Of course freeing orders can also be made against parents' wishes, but not under clause 19, in which the order is voluntary. It will be used solely in cases in which parents want to relinquish a child for adoption, hence the presumption that they will not want to be notified of the final adoption hearing. It is right that parents should be able to decide that they want to receive notice of the final adoption order hearing, and subsection (4) provides for that; if parents opt in, the provisions in clause 126(4)(c)(ii) apply and they should automatically receive notice. However, after giving their consent, they can decide at any point that they want to opt out of the notice, and they can subsequently opt back in again.

Photo of Tim Loughton Tim Loughton Shadow Spokesperson (Health)

Before the Minister befogs us with references to various clauses, may I ask her—an answer will provide a useful background to the clause—whether she knows the approximate number of adoptions wherein parents withdraw consent because they have had a change of heart at the eleventh hour? How relevant is the possibility of people changing their mind?

Photo of Jacqui Smith Jacqui Smith Minister of State, Department of Health

I do not know the answer to that off the top of my head, but I shall write to the hon. Gentleman. I emphasise that advance consent to adoption is designed to enable parents in the rare cases in which they want to relinquish their children and to consent in advance to do so. The prescribed form of consent will explain that to parents and, as I said, an independent CAFCASS officer will witness that consent to ensure that it is properly given and that the parents understand what is involved.

Photo of Jonathan Djanogly Jonathan Djanogly Ceidwadwyr, Huntingdon

A straightforward way to proceed would be to ensure that the consent form has a tickbox, so, at the very least, the matter would be considered when consent is given, even though parents can change their minds later on.

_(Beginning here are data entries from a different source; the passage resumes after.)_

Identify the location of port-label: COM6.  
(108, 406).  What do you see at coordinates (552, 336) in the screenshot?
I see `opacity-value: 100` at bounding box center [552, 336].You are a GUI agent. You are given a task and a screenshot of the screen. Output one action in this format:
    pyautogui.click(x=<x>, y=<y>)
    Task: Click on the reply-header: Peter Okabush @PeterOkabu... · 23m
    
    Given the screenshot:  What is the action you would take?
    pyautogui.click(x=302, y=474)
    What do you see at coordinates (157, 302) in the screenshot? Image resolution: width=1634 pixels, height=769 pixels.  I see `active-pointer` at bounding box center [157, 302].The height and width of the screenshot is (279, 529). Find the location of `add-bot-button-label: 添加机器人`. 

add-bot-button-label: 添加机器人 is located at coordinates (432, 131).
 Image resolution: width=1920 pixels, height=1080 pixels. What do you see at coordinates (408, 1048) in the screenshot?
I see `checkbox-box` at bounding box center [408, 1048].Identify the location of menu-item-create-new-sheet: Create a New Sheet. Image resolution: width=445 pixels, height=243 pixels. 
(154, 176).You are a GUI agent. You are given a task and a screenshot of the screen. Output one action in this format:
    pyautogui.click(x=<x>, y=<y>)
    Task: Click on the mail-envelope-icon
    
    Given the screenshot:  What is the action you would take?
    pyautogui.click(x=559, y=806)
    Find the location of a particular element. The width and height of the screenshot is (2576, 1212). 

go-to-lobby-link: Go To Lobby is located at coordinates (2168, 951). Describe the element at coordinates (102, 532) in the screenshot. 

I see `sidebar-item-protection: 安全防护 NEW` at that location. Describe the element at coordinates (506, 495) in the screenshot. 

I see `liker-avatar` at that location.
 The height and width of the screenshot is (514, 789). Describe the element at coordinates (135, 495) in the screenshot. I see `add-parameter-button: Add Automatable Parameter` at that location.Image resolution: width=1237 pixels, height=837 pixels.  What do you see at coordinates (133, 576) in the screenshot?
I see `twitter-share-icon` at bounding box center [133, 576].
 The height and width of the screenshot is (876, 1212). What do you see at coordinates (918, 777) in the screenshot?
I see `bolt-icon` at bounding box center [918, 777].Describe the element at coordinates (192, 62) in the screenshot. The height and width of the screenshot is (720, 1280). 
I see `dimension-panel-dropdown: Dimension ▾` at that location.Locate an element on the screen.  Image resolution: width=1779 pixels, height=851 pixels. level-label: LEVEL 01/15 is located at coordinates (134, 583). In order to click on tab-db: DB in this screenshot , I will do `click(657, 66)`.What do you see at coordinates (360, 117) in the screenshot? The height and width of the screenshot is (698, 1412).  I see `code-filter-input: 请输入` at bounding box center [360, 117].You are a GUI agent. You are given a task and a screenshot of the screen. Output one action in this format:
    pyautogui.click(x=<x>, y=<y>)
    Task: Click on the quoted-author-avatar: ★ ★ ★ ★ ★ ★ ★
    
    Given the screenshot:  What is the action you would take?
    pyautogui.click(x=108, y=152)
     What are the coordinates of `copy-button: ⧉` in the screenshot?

Photo of Jacqui Smith Jacqui Smith Minister of State, Department of Health

I agree that that would be an obvious and sensible way in which to approach the issue of advance consent. The question is whether, given the nature of advance consent, the amendment is appropriate. On balance, I believe that our approach is correct, and I hope that the hon. Member for East Worthing and Shoreham will feel able to withdraw the amendment.

Photo of Tim Loughton Tim Loughton Shadow Spokesperson (Health)

I am grateful to the Minister for her clarification in respect of a probing amendment. It is a splendid suggestion by my hon. Friend the Member for Huntingdon that there should be a box to tick, like the one on the football pools that says ``no publicity required'' if one is fortunate enough to win.

I do not completely follow the Minister's logic in her response to the case that I have made. Should it be easier for someone to opt out of the information process than to opt into it, given that a person may not be completely clear about that process? Although she has given us assurances about the way in which the regulations will prescribe explicit written information, I am not entirely assured, but at least she has given undertakings that the matter will be addressed in detail in the accompanying regulations. That is an example of how we are debating the Bill with one arm tied behind our backs because we have not seen the regulations. So much of the Bill depends on the small print, and the devil will be in the detail. When the detail appears, the Committee's work will have been done.

Photo of Jacqui Smith Jacqui Smith Minister of State, Department of Health 10:45, 29 Tachwedd 2001

That is why the regulations will be extensively consulted on.

Photo of Tim Loughton Tim Loughton Shadow Spokesperson (Health)

Obviously we are pleased about that, but the Government will have the final decision on which consultation to take on board and which will influence the final regulations. That the Government have been entirely uninfluenced thus far by the enormous body of witness statements, submissions and consultation on disclosure of information does not bode well for things being taken on board in future. However, we must take the Minister's word that the regulations will be addressed fully, properly and to the satisfaction of the Committee. I beg to ask leave to withdraw the amendment.

Amendment, by leave, withdrawn.

Clause 19 ordered to stand part of the Bill.